On a 32-bit Pentium 4 HT 2.4Ghz box, I get this:
1,000,000 hash keys took 0.531496 seconds
1,000,000 scores took 1.044043 seconds
Nothing special about the compile flags:
CFLAGS = -O3 -Wall -pedantic -std=c99
The binary is
ELF 32-bit LSB executable, Intel 80386, version 1 (SYSV), for GNU/Linux 2.6.9, dynamically linked (uses shared libs), for GNU/Linux 2.6.9, not stripped
running on
Linux 2.6.18-164.6.1.el5 #1 SMP Tue Nov 3 16:18:27 EST 2009 i686 i686 i386 GNU/Linux
Now I took the code over to a 64-bit x86_64 box, and recompiled it:
ELF 64-bit LSB executable, AMD x86-64, version 1 (SYSV), for GNU/Linux 2.4.0, dynamically linked (uses shared libs), not stripped
Slightly different version of the OS but pretty similar:
Linux 2.6.9-89.0.18.ELsmp #1 SMP Tue Dec 15 14:10:51 EST 2009 x86_64 x86_64 x86_64 GNU/Linux
The box is a 3.0Ghz Pentium 4 HT and is generally newer than the 32-bit box.

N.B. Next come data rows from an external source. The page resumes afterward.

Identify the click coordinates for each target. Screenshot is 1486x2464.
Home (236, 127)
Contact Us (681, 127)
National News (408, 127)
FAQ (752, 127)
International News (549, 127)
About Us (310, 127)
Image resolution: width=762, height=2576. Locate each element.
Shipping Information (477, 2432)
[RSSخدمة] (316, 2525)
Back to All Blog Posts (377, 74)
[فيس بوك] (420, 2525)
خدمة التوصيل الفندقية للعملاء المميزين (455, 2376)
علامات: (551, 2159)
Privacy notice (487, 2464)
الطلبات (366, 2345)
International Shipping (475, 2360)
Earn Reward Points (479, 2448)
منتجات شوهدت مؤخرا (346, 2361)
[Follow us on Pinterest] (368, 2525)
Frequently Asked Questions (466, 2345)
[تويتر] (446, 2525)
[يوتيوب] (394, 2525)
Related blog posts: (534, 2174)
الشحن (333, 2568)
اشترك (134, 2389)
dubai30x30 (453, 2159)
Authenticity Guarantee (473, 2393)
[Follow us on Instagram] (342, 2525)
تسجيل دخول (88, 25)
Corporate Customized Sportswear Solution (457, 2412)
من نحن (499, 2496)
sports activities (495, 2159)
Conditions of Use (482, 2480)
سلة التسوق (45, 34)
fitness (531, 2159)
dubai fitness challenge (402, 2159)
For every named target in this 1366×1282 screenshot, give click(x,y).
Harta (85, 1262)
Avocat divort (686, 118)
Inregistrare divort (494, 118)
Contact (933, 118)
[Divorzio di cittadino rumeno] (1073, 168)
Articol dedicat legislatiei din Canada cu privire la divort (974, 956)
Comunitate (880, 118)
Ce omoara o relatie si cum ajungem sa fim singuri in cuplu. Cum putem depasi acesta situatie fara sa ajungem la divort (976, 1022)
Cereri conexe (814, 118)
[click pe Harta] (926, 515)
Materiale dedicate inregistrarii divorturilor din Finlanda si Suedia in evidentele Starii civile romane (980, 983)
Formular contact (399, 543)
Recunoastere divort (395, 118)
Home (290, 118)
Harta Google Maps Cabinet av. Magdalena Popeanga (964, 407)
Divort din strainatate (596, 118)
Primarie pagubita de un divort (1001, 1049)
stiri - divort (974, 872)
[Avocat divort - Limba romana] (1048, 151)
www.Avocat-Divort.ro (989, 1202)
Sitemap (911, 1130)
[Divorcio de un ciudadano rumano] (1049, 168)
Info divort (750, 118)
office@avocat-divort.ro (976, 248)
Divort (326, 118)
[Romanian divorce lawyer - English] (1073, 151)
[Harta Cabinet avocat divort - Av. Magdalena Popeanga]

The code, however, runs 2.5 times slower:
1,000,000 hash keys took 1.435741 seconds
1,000,000 scores took 2.142182 seconds
I'd thought the 64-bit processor would make a difference...the other way
The only code change I played with was the typedef for the bitboard (same typedef for the hash key):
On 32-bit:
typedef unsigned long long int BITBOARD;
On 64-bit, I tried both "unsigned long long" and "unsigned long" but the number did not change.
Now, I realize code doesn't magically run faster just because you recompile it to 64-bits - I've certainly experienced that in my professional life.
But in the case of chess engines, I would think the benefits of 64-bit would be great: slinging 64-bit bitboards around natively, more CPU registers, etc.
So, I'm a little confused...
I can work up a publishable example if someone wants to see the specific code. It's all single-threaded at this point, btw.